● PROBLEM DETAILS:
Using the listing below, copy every line that mentions "Share".

● EXTRACTED INFORMATION:

++++++++++++++++++++

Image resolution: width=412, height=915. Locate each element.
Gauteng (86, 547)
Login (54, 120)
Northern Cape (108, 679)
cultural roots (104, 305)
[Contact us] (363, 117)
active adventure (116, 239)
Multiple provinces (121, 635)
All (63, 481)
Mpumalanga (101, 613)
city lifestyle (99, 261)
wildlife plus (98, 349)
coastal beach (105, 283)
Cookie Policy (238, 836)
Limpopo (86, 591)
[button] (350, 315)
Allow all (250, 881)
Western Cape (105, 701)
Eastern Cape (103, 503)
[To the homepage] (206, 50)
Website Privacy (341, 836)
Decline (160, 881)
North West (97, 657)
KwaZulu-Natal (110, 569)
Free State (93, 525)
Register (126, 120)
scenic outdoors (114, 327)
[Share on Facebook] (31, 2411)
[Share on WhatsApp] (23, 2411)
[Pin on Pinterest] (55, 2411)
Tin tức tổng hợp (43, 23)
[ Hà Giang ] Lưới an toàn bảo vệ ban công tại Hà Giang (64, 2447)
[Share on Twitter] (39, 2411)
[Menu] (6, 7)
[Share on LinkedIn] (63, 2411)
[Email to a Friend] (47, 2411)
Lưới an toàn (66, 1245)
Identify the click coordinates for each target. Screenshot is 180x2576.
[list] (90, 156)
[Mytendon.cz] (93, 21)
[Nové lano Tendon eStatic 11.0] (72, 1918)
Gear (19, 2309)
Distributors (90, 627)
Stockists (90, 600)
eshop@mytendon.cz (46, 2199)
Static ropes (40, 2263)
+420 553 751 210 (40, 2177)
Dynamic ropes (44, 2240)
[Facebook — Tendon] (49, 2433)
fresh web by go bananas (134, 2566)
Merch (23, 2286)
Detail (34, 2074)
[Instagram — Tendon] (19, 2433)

++++++++++++++++++++

● WRITTEN SOLUTION:
[Share on Facebook] (31, 2411)
[Share on WhatsApp] (23, 2411)
[Share on Twitter] (39, 2411)
[Share on LinkedIn] (63, 2411)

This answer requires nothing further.